Does the description disclose side effects, auth requirements, rate limits, or destructive behavior?

With no annotations provided, the description carries the full burden of behavioral disclosure and excels at this. It explains critical behavioral details: that Python exceptions appear in stdout (not stderr), that stderr contains Spark/system logs, how max_lines works (returns last N lines), and what the return dictionary contains. This provides comprehensive context beyond basic functionality.

Agents need to know what a tool does to the world before calling it. Descriptions should go beyond structured annotations to explain consequences.

Conciseness5/5

Is the description appropriately sized, front-loaded, and free of redundancy?

The description is well-structured with clear sections (purpose, important notes, usage guidelines, parameters, returns, example) and every sentence earns its place. The information is front-loaded with the core purpose first, followed by critical behavioral details. No wasted words while maintaining excellent clarity.

Shorter descriptions cost fewer tokens and are easier for agents to parse. Every sentence should earn its place.

Completeness5/5

Given the tool's complexity, does the description cover enough for an agent to succeed on first attempt?

For a tool with 5 parameters, 0% schema coverage, no annotations, but with an output schema, the description provides exceptional completeness. It covers all parameters thoroughly, explains behavioral nuances, provides usage scenarios, documents the return structure, and includes a practical example. The output schema existence means the description doesn't need to explain return values in detail, but it still provides helpful context about what information is returned.

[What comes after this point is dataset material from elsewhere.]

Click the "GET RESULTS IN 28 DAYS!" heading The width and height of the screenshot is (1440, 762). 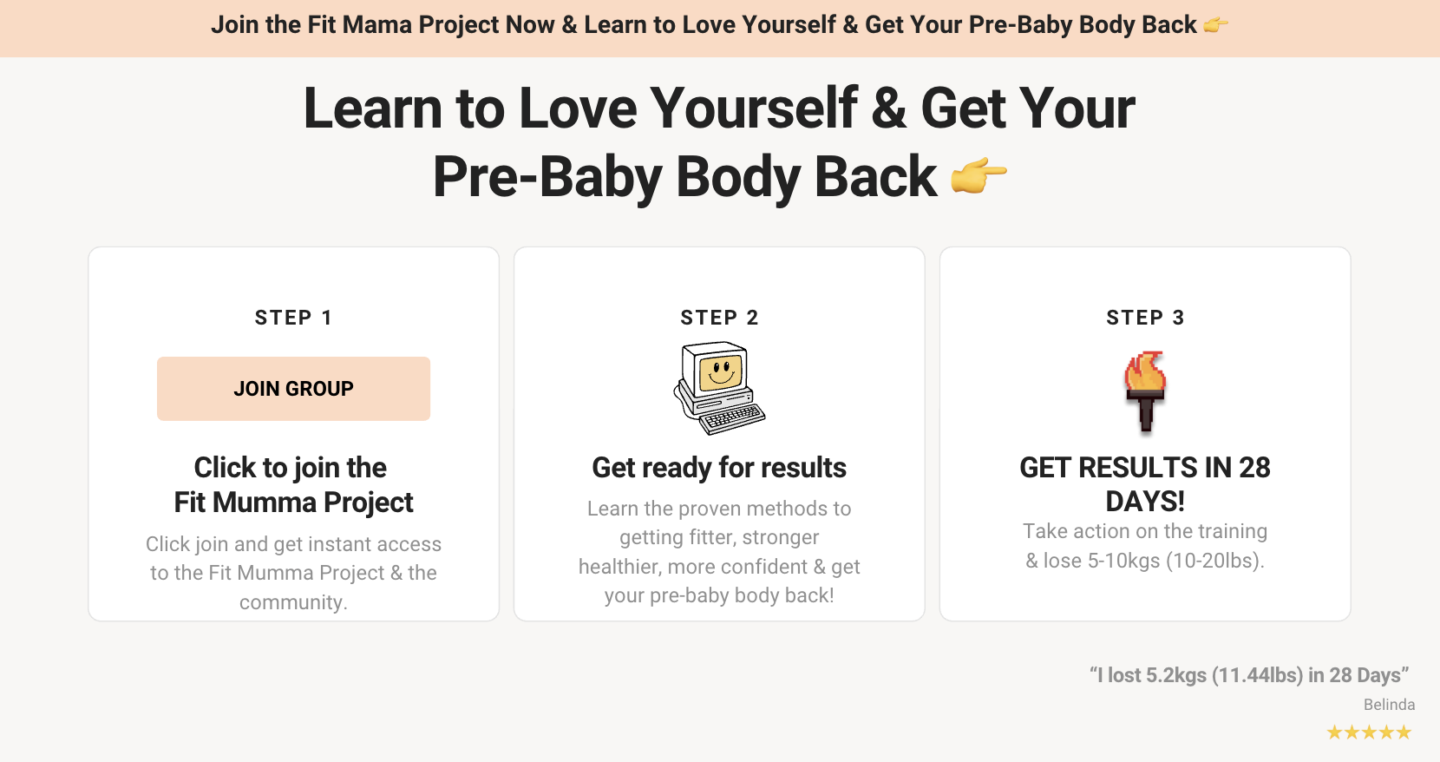point(1145,484)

Complex tools with many parameters or behaviors need more documentation. Simple tools need less. This dimension scales expectations accordingly.

Parameters5/5

Does the description clarify parameter syntax, constraints, interactions, or defaults beyond what the schema provides?

With 0% schema description coverage, the description fully compensates by providing detailed semantic explanations for all 5 parameters. Each parameter gets clear guidance: workspace_name and notebook_name identify the resource, job_instance_id specifies which execution, log_type explains the stdout/stderr distinction with usage advice, and max_lines describes the truncation behavior and default.

Input schemas describe structure but not intent. Descriptions should explain non-obvious parameter relationships and valid value ranges.

Purpose5/5

Does the description clearly state what the tool does and how it differs from similar tools?

The description clearly states the specific action ('Get Spark driver logs') and resource ('for a notebook execution'), distinguishing it from siblings like get_notebook_content or get_notebook_execution_details. It explicitly identifies the logs as driver logs from completed notebook runs, which is precise and avoids confusion with other log-related tools.

Agents choose between tools based on descriptions. A clear purpose with a specific verb and resource helps agents select the right tool.

Usage Guidelines5/5

Does the description explain when to use this tool, when not to, or what alternatives exist?

The description includes an explicit 'Use this tool when:' section that lists three specific scenarios (notebook execution failed, debugging notebook issues, analyzing Spark driver behavior). It also provides important notes on when to use stdout vs. stderr, offering clear guidance on alternatives within the tool itself.

Agents often have multiple tools that could apply. Explicit usage guidance like "use X instead of Y when Z" prevents misuse.